[Dataset entries]
━━━━━━━━━━

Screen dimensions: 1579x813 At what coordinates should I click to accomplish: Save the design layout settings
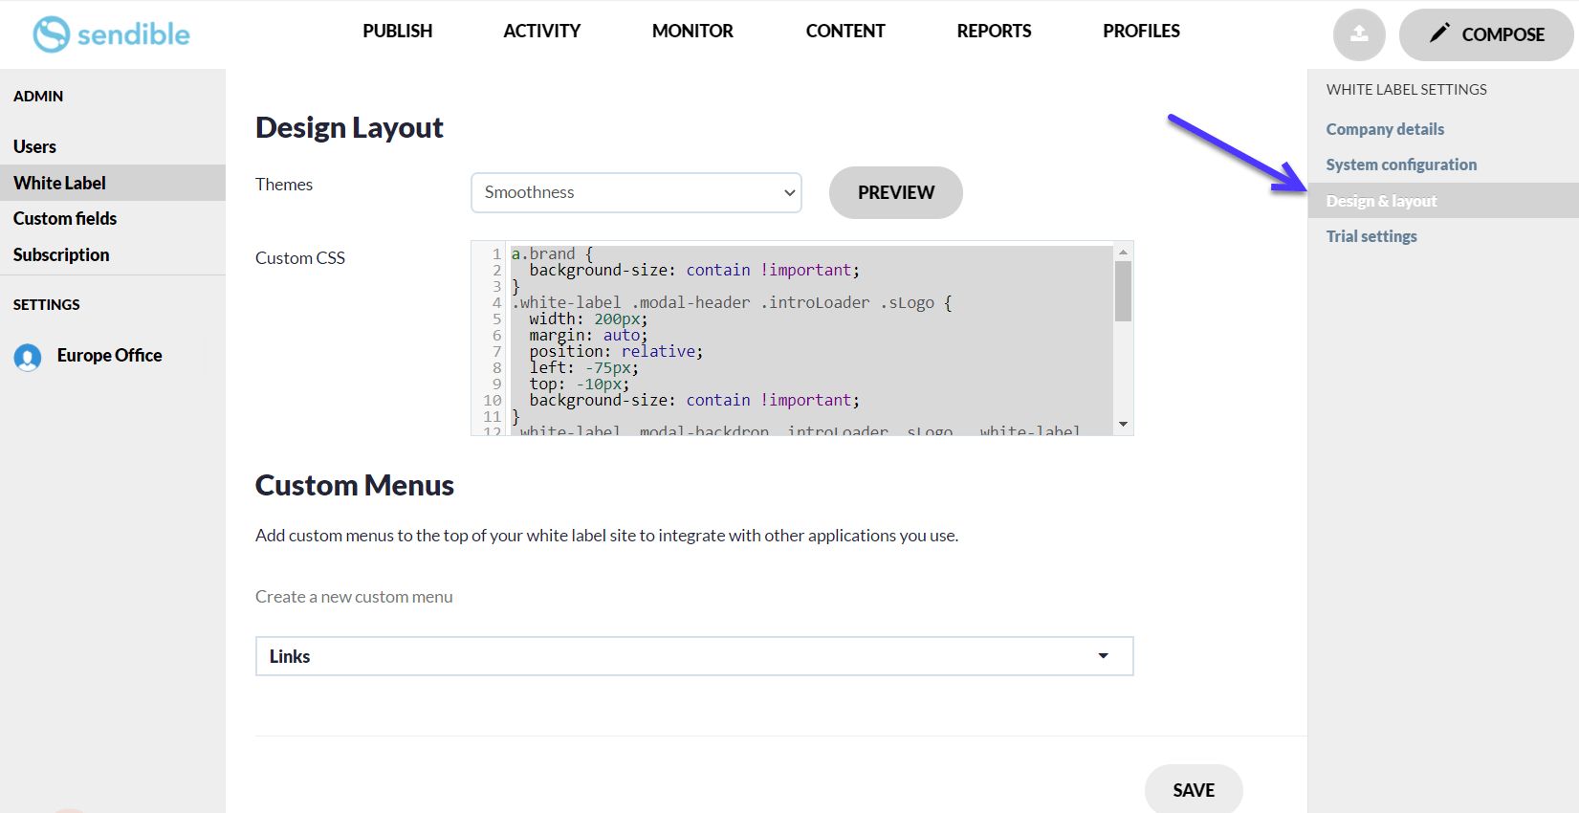[1193, 790]
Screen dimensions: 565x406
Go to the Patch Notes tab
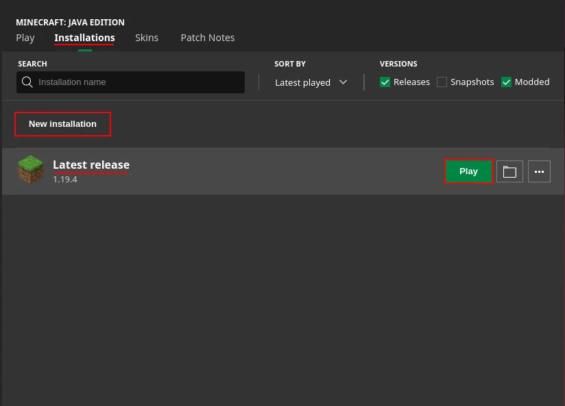[x=208, y=38]
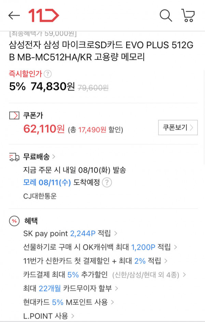Open L.POINT 사용 details
The height and width of the screenshot is (322, 205).
[x=49, y=316]

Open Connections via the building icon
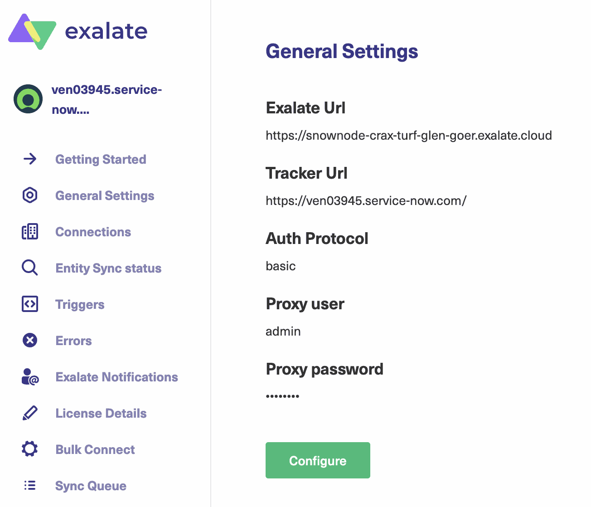pos(29,231)
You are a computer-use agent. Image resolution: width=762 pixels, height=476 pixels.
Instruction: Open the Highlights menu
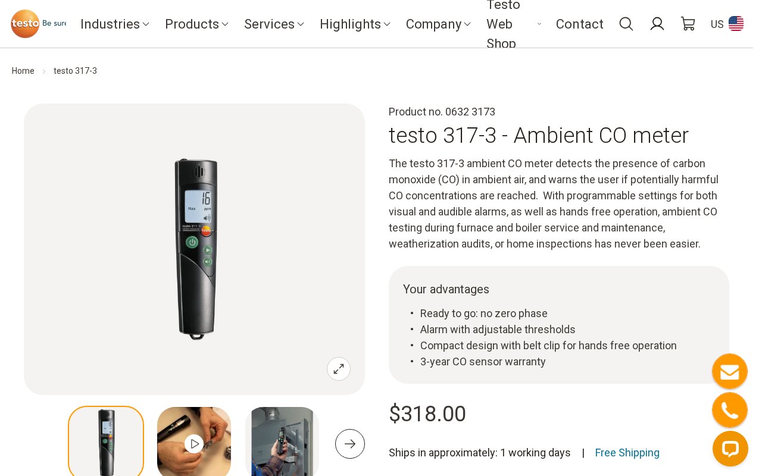[355, 24]
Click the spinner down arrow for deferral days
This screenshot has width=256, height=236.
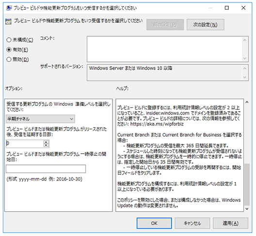pyautogui.click(x=46, y=145)
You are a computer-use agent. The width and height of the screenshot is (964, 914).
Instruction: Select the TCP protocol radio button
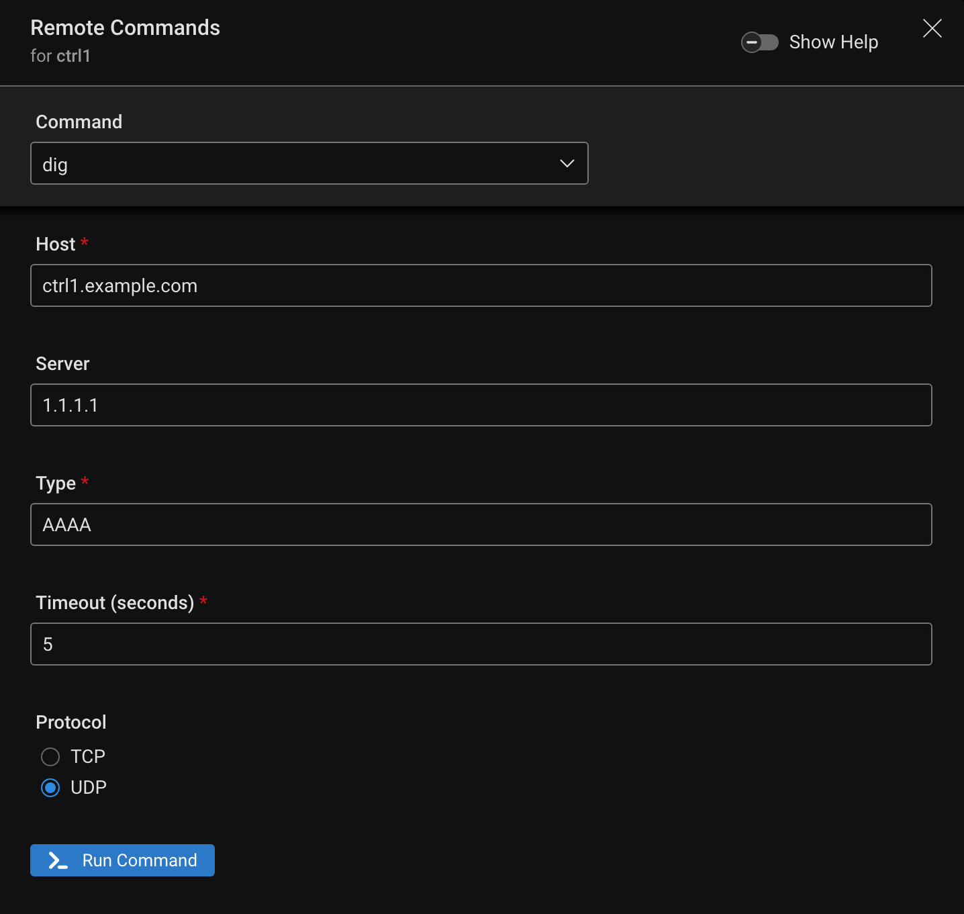[50, 756]
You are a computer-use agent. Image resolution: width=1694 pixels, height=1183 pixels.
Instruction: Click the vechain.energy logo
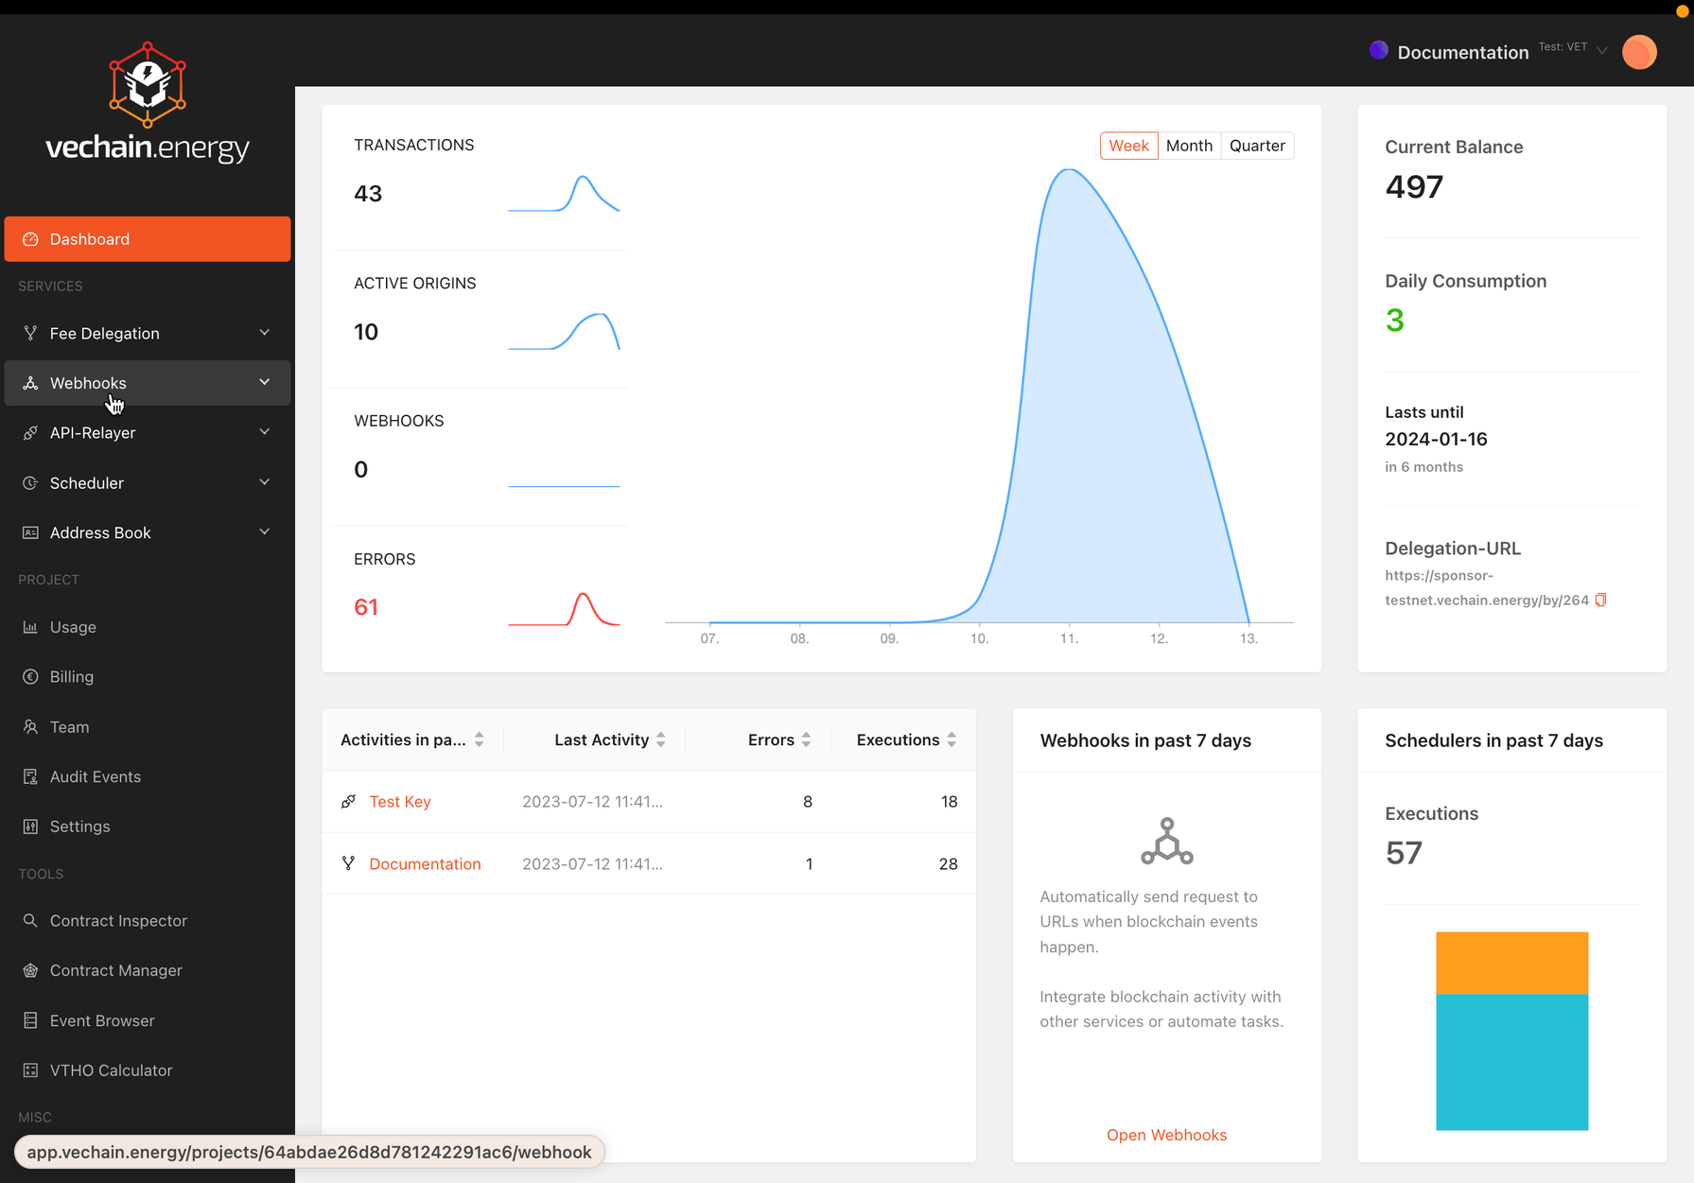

━━━━━━━━━━

Once the pictures are set aside, please output all the data word for word.

**Answer space**
Screen dimensions: 1579x813 At what coordinates should I click to accomplish: Save the design layout settings
[1193, 790]
Screen dimensions: 565x406
Go to the Patch Notes tab
[x=208, y=38]
Open L.POINT 사용 details
The height and width of the screenshot is (322, 205).
[x=49, y=316]

Open Connections via the building icon
pos(29,231)
You are a computer-use agent. Image resolution: width=762 pixels, height=476 pixels.
Instruction: Open the Highlights menu
[355, 24]
Click the spinner down arrow for deferral days
This screenshot has width=256, height=236.
pyautogui.click(x=46, y=145)
You are a computer-use agent. The width and height of the screenshot is (964, 914).
Instruction: Select the TCP protocol radio button
[50, 756]
You are a computer-use agent. Image resolution: width=1694 pixels, height=1183 pixels.
Instruction: Click the vechain.energy logo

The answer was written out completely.